**PASSAGE SHOWN:**
=== Begin Enclosure ===

But after yesterday’s meeting, it’s now clear that traffic models remain the most important metric guiding the state’s direction. The predicted congestion outweighed the other priorities outlined by CityMAP. So TxDOT will spend its dollars only on executing its preferred plan, lowering the highway into a trench and connecting the existing street grid over it.

“We are not recommending the boulevard, so we would not be funding that,” Clemens said.

The hybrid trench plan sends existing roads flying over 345, similar to the way that many east-west roads cross over Central Expressway. It envisions development opportunities on 8.7 acres of surplus land created when I-345 ramps are removed and another 9 acres of potential development on decks built above the freeway. (The state will not pay for those decks and their cost is another question left up in the air. The roads over the highway will be designed to the city’s Complete Streets standards, including wide sidewalks and bike lanes, Clemens said.)

Councilwoman Gay Donnell Willis, who represents Preston Hollow, presided over the most interesting volley during the discussion. TxDOT used cellphone and Bluetooth data from 2018 to determine where drivers who used I-345 were coming from and going to. About a quarter of all the drivers started their trips below Interstate 30, destined for points north, which Morris cited.

Willis asked what happens if the city’s economic development priorities in southern Dallas attract jobs and housing that eliminate the need to travel so far north. All the parties agreed that this is a “100-year project.”

“Is this modeled after our land use of today or our land use tomorrow?” Willis asked. “What if that changes tremendously … where you have great opportunities for jobs, shopping, et cetera in the southern sector? How do we model that?”

=== End Enclosure ===

**TASK 1:** Copy the rows word for word, beginning with the row that contains "is (533, 1063)." and ending after the row that contains "What do you see at coordinates (292, 606)".

**RECORDS TO PROCESS:**
=== Begin Enclosure ===

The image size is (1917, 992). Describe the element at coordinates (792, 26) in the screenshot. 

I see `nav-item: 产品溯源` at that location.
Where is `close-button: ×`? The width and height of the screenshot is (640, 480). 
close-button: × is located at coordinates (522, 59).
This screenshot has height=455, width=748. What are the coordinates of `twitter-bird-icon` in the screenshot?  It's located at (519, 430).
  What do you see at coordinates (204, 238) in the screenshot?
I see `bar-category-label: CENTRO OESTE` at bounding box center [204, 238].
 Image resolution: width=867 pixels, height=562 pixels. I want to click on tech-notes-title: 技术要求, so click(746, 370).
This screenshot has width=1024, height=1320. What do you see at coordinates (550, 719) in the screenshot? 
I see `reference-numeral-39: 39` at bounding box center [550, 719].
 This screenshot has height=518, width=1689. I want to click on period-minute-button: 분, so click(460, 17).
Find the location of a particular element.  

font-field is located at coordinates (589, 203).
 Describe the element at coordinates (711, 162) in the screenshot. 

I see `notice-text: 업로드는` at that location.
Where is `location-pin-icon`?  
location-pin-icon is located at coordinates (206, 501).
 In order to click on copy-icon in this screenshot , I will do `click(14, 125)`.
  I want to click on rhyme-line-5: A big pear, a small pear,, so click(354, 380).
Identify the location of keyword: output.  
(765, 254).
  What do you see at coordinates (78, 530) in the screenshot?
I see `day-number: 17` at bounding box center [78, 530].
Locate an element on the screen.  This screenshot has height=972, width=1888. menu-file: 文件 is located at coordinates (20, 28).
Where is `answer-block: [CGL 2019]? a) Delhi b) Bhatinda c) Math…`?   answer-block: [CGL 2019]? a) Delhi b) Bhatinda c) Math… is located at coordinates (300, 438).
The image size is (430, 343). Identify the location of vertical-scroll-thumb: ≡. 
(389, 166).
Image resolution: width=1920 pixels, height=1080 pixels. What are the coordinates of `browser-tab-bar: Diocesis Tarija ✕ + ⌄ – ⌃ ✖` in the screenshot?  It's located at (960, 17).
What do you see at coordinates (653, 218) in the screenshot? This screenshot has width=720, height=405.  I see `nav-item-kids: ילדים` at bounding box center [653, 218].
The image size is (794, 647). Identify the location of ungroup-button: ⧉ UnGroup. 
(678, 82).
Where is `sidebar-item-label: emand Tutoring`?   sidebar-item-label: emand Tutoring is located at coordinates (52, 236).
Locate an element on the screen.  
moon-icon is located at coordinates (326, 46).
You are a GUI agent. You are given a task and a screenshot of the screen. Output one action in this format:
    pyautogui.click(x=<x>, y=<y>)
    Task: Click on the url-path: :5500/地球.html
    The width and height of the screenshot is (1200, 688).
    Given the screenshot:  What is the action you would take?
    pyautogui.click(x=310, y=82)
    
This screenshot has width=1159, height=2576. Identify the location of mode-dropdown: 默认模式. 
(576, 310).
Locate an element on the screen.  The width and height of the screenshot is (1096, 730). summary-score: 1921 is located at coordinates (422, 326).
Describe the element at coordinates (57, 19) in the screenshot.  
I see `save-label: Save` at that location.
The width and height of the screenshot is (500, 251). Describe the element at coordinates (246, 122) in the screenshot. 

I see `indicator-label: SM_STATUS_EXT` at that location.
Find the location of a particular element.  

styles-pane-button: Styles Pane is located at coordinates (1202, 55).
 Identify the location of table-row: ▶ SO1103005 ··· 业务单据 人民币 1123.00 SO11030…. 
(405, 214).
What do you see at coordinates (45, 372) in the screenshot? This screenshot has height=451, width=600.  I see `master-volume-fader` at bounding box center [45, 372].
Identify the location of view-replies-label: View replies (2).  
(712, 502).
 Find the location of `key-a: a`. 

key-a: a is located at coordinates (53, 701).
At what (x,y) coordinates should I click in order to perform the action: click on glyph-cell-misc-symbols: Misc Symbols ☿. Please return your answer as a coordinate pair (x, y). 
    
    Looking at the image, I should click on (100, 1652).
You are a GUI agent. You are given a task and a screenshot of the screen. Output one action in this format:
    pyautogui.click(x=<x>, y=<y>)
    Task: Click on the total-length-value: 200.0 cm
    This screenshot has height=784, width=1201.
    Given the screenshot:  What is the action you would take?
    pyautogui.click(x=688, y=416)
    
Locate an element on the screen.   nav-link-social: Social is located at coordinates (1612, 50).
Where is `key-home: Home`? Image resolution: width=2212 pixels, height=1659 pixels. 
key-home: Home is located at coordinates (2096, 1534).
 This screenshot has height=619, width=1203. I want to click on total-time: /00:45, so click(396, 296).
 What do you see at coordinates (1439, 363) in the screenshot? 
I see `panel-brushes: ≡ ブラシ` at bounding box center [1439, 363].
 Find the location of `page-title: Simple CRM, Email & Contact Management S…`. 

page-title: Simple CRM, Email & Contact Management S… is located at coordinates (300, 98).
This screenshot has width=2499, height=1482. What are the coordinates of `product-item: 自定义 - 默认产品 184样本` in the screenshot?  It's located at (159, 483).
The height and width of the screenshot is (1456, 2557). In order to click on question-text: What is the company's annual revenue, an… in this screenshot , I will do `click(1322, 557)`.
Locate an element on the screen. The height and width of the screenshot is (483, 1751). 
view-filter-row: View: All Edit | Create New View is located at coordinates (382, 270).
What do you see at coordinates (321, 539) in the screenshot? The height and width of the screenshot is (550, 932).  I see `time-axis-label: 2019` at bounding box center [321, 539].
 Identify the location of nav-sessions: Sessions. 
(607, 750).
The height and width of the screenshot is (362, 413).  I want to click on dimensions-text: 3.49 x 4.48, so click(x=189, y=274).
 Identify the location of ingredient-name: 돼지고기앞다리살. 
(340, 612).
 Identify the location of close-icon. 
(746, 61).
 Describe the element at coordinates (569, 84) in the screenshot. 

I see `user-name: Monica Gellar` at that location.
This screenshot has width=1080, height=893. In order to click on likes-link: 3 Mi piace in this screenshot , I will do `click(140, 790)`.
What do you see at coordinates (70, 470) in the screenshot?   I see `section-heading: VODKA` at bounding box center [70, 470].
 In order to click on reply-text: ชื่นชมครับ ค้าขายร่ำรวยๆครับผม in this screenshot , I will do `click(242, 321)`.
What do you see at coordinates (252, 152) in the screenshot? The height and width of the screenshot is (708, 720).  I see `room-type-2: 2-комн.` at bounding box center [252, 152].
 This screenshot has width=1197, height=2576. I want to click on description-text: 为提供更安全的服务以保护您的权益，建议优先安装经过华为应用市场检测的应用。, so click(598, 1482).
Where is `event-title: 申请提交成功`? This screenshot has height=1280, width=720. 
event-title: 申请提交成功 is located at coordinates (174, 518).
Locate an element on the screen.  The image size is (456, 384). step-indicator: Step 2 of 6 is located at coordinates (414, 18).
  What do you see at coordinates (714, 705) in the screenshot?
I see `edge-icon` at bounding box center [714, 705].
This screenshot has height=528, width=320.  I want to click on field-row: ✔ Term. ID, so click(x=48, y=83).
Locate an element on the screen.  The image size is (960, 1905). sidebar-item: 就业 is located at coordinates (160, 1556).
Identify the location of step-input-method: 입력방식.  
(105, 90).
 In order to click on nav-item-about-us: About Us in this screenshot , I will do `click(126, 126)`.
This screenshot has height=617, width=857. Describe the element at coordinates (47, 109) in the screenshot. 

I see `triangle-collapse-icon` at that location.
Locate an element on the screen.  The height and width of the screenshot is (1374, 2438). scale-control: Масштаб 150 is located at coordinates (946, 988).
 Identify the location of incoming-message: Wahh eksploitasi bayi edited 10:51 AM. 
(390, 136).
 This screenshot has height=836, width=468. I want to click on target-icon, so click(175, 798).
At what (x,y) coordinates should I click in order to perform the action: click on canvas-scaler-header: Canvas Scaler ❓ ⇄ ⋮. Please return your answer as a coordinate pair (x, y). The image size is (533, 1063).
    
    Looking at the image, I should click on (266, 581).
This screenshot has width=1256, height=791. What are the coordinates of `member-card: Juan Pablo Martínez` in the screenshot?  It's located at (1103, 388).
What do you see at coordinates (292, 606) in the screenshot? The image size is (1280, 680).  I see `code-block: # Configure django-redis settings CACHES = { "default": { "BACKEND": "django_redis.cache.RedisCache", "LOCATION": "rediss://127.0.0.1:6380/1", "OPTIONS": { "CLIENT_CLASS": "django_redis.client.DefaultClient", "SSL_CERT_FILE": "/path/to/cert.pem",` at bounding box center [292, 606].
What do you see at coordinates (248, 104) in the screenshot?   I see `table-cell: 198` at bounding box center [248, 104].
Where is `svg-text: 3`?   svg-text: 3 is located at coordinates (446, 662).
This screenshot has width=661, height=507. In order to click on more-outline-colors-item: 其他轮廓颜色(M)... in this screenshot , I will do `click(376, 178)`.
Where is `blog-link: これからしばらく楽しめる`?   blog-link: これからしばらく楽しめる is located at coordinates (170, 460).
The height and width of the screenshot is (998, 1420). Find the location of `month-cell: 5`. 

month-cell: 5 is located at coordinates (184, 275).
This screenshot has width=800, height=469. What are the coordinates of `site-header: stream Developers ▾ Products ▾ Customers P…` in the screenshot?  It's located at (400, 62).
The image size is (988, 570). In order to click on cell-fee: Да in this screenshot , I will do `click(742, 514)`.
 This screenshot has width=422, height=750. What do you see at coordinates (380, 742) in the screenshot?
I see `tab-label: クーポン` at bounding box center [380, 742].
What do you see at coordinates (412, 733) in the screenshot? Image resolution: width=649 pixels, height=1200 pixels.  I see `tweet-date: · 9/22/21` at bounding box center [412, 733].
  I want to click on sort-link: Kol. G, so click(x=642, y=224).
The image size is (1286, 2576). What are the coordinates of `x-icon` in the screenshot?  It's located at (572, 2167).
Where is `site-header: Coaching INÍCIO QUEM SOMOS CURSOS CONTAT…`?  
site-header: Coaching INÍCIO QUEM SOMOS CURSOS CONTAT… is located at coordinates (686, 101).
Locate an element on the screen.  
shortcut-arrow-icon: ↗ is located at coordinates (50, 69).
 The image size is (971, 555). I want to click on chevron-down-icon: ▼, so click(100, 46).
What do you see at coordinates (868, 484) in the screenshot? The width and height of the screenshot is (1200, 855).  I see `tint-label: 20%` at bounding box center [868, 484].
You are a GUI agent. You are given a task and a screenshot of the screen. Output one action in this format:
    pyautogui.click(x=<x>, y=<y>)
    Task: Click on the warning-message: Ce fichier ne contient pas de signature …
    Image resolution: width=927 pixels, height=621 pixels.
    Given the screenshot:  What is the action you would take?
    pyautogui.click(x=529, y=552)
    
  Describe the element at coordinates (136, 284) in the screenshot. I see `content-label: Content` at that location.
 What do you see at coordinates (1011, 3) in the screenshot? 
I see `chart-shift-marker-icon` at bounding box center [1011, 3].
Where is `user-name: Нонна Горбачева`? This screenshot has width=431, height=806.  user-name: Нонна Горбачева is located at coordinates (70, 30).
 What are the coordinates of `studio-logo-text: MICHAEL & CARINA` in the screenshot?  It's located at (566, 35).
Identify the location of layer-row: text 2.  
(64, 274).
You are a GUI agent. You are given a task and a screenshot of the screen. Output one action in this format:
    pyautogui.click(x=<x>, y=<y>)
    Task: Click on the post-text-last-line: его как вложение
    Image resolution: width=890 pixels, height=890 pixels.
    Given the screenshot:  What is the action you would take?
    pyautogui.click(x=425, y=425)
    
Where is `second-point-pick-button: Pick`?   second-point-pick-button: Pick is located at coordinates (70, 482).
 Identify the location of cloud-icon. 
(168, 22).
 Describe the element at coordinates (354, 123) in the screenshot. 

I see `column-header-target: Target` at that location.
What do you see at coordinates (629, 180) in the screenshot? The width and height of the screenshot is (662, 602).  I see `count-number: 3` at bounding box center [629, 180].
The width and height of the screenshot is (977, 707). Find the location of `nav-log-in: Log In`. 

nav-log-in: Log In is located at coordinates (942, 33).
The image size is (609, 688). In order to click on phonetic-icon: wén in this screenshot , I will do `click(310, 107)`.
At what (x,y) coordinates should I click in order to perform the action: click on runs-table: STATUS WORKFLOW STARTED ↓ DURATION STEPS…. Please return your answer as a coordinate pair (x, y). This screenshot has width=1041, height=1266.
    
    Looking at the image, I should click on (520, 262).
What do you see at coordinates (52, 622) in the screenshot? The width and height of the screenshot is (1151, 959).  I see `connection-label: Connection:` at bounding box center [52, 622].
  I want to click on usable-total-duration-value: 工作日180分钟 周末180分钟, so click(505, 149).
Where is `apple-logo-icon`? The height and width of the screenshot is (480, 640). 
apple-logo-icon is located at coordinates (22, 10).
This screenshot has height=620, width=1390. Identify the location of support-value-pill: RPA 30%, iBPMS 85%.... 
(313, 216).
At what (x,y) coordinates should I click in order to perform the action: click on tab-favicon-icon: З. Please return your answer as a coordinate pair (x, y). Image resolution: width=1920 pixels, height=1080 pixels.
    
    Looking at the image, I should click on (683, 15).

=== End Enclosure ===

**TASK 2:** Write the next part of the passage about the state's I-345 highway plan in Dallas, picking up after its final sentence.

**WRITTEN RESPONSE 1:**
At what (x,y) coordinates should I click in order to perform the action: click on canvas-scaler-header: Canvas Scaler ❓ ⇄ ⋮. Please return your answer as a coordinate pair (x, y). The image size is (533, 1063).
    
    Looking at the image, I should click on (266, 581).
This screenshot has width=1256, height=791. What are the coordinates of `member-card: Juan Pablo Martínez` in the screenshot?  It's located at (1103, 388).
What do you see at coordinates (292, 606) in the screenshot? The image size is (1280, 680).  I see `code-block: # Configure django-redis settings CACHES = { "default": { "BACKEND": "django_redis.cache.RedisCache", "LOCATION": "rediss://127.0.0.1:6380/1", "OPTIONS": { "CLIENT_CLASS": "django_redis.client.DefaultClient", "SSL_CERT_FILE": "/path/to/cert.pem",` at bounding box center [292, 606].

**WRITTEN RESPONSE 2:**
We are not recommending the boulevard, so we would not be funding that.

Ceason Clemens, TxDOT District Engineer

Imagining a disappeared highway is a difficult ask when it’s something you use every day to get to work. TxDOT cited support from the neighborhood group Southeast Dallas NOW, and southern Dallas politicians like state Sen. Royce West have vehemently opposed removal. On the opposite side of the city, Councilwoman Cara Mendelsohn of Far North Dallas won’t support removal because, she said, her constituents use the highway to get downtown.

But Council was poking around the edges of a far bigger question: how should we plan for the future?

TxDOT’s 2018 research found that a boulevard would increase trip time by between 30 percent and 50 percent, depending on trip origination and destination. The amount of time will vary based on where you’re coming from and going. (CityMAP, which TxDOT said analyzed regional transportation times, found a negligible difference. Morris shrugged it off as “200,000 feet off the ground” whereas the more recent traffic figures were “2 inches off the ground.”)

But traffic models don’t account for changes in behavior or technology. Years ago, we couldn’t predict the prevalence of ride share or other new multimodal options. We couldn’t anticipate every car having onboard access to computers that spit out the most efficient way to reach your destination.

Willis asked about how TxDOT’s preference fit with the city’s climate, mobility, and housing plans. “All those aspects are going to have a big impact on the choice we make and what we decide to do,” Willis said. “We need to think about what our plan is for that, and I’m not sure exactly what that is.”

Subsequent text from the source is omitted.